Clearly, GodBlogCon is intended to be an ecumenical affair. How does this account for the preponderance of evangelical bloggers listed? On January 10th, Joe Carter at Evangelical Outpost inaugrated the "evangelical blogroll." At 8:40 am PST on Januray 22nd, Hugh Hewitt posted these words:

And Rick Warren or some other far seeing pastor with a big facility and conference organizing experience ought to convene a conference on blogging and the Church, and invite all the God bloggers and interested pastors and parachurch workers to meet and confer on the new communication platform. If someone throws that party, I'll endlessly promote it. But I hope that organizer invites some secular bloggers so that the Godblogcon I isn't as hopelessly narrow in scope as the Harvard gathering.

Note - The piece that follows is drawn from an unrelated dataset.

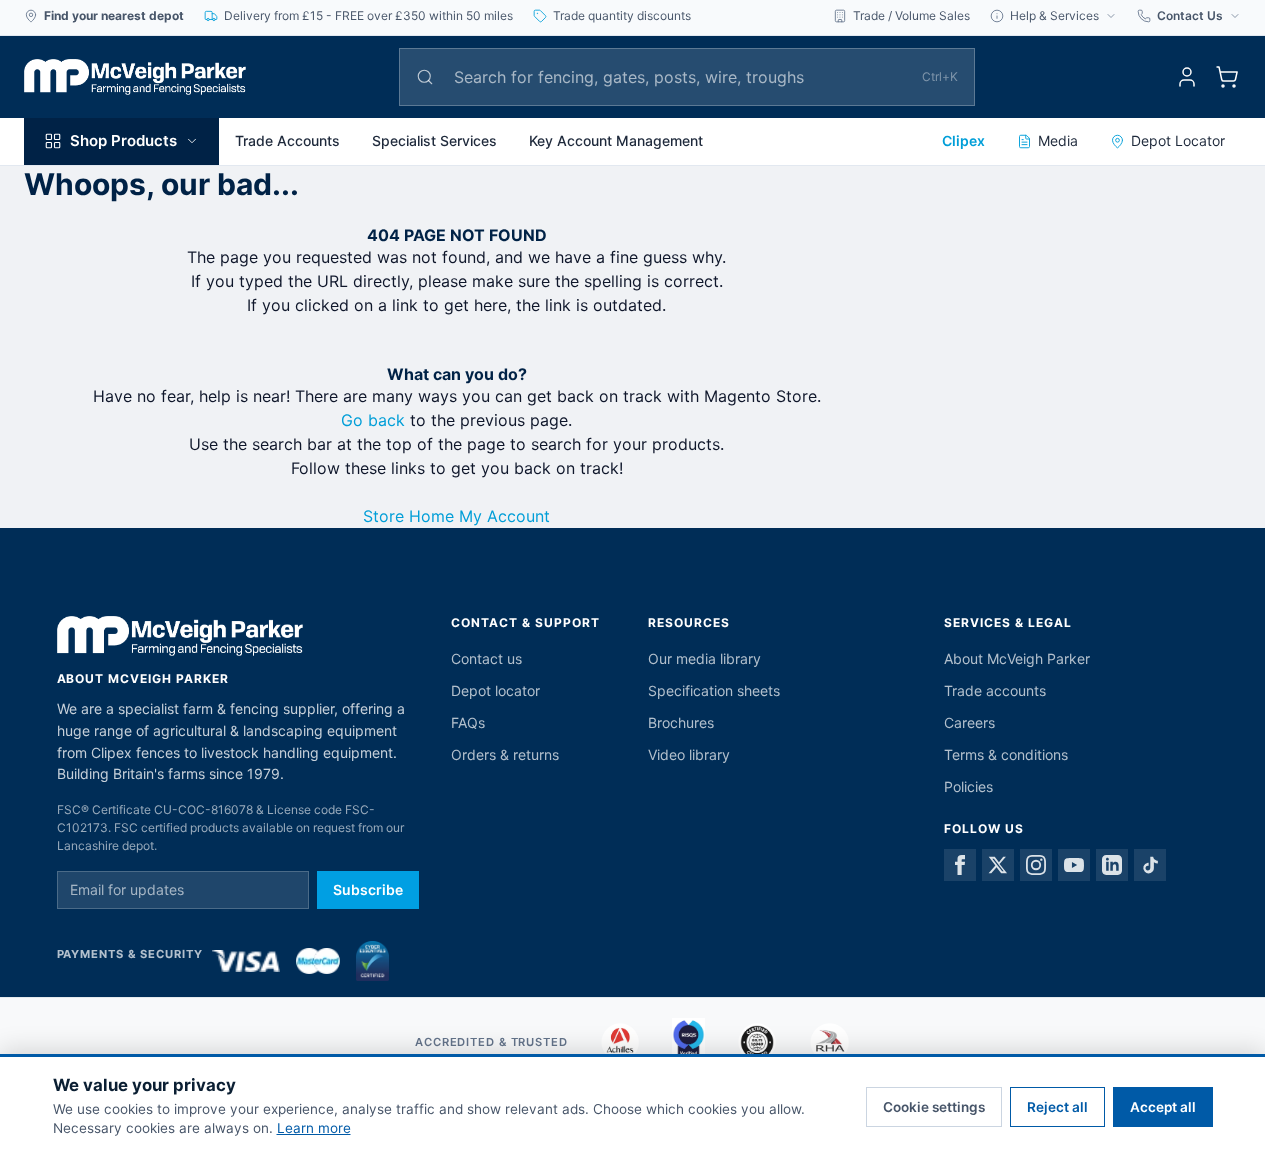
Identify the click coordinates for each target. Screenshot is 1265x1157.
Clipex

My hunch is that the newly organizing evangelicals swarmed around the conference and Dr. Jackson's site, giving it the appearance that it is an evangelical affair. However, this was more accident of timing than conscious decision.

Matthew Lee Anderson

Matthew Lee Anderson is an Associate Professor of Ethics and Theology in Baylor University's Honors College. He has a D.Phil. in Christian Ethics from Oxford University, and is a Perpetual Member of Biola University's Torrey Honors College. In 2005, he founded Mere Orthodoxy.